Des dizaines de sauveteurs ne savent pas réanimer

L’Université catholique de Louvain (KU Leuven) a testé ces deux dernières années quelque 616 sauveteurs qui travaillent dans des piscines et au bord d’étangs où on peut se baigner en Flandre. Pour constater que des dizaines d’entre eux sont incapables de réanimer quelqu’un qui s’est noyé. L’information provient des quotidiens Het Laatste Nieuws et De Morgen, qui ont pu consulter l’étude de la KU Leuven.

Au cours des deux dernières années, la Faculté des Sciences de la motricité de l’Université catholique de Louvain (Brabant flamand) a testé pas moins de 616 sauveteurs qui travaillent dans des piscines en Flandre ou au bord d’étangs ouverts à la baignade. Ces sauveteurs, qui disposaient tous d’un diplôme, ont reçu pour tâche de réanimer un homme adulte qui s’est noyé.

Les sauveteurs testés ont obtenu une note moyenne de 66 sur 100. "C’est un score attristant", estiment les chercheurs, alors que les sauveteurs sont obligés de suivre chaque année un recyclage ou une formation continue.

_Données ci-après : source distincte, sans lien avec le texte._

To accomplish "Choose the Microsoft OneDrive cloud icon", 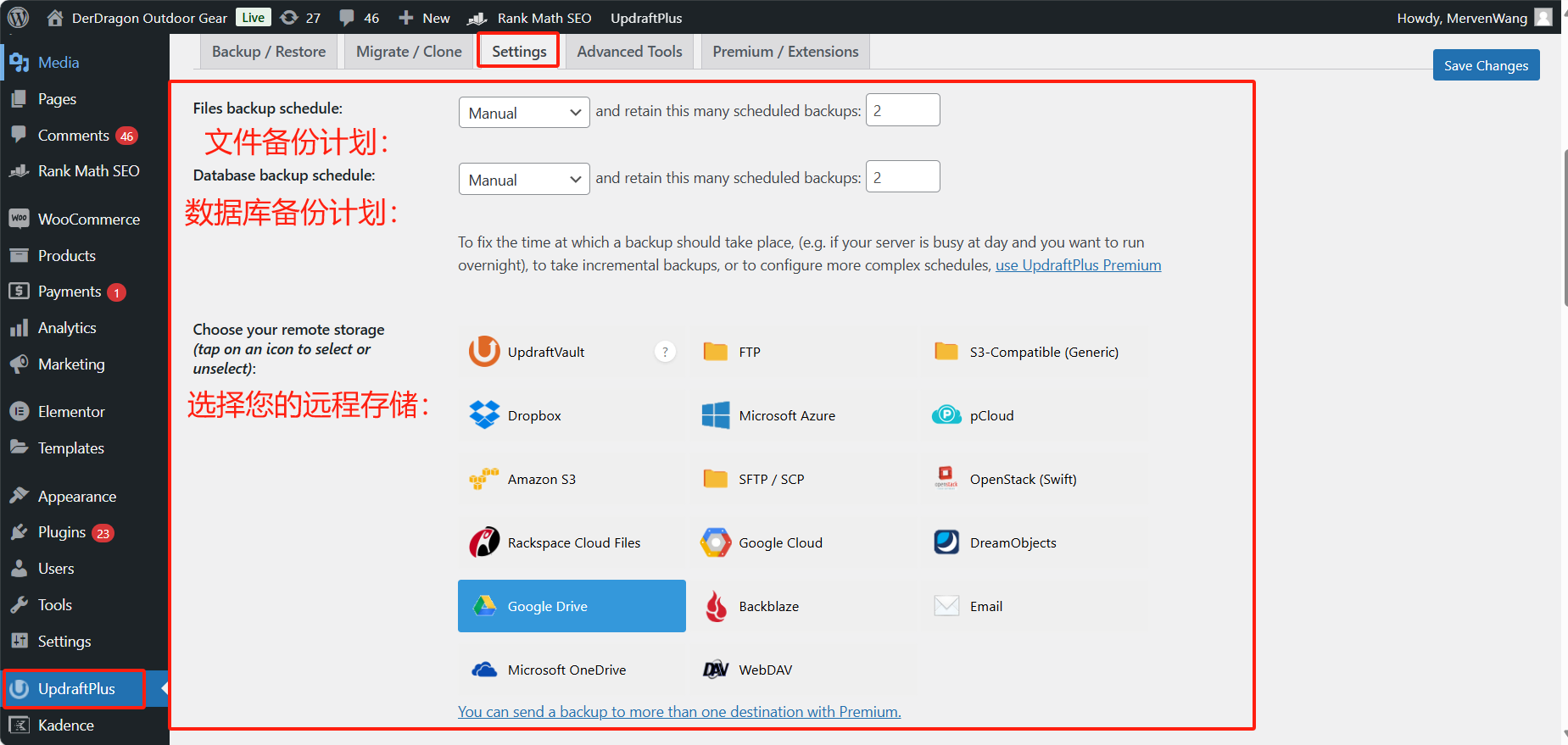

Un peu plus de 70% des sauveteurs questionnés ont, en outre, admis n’avoir encore jamais dû faire une réanimation ou ne s’être jamais entrainés à la faire. Parmi ces personnes, il y a notamment des sauveteurs qui exercent leur métier depuis des dizaines d’années. Ce sont avant tout les sauveteurs plus âgés ou "professionnels" qui ont obtenu de mauvais résultats au test de la KU Leuven.

Le Bloso - l’administration flamande chargée de la promotion du sport et de l’éducation physique -, qui est notamment responsable de la formation des sauveteurs, a déclaré qu’il allait analyser comment améliorer le niveau des sauveteurs flamands.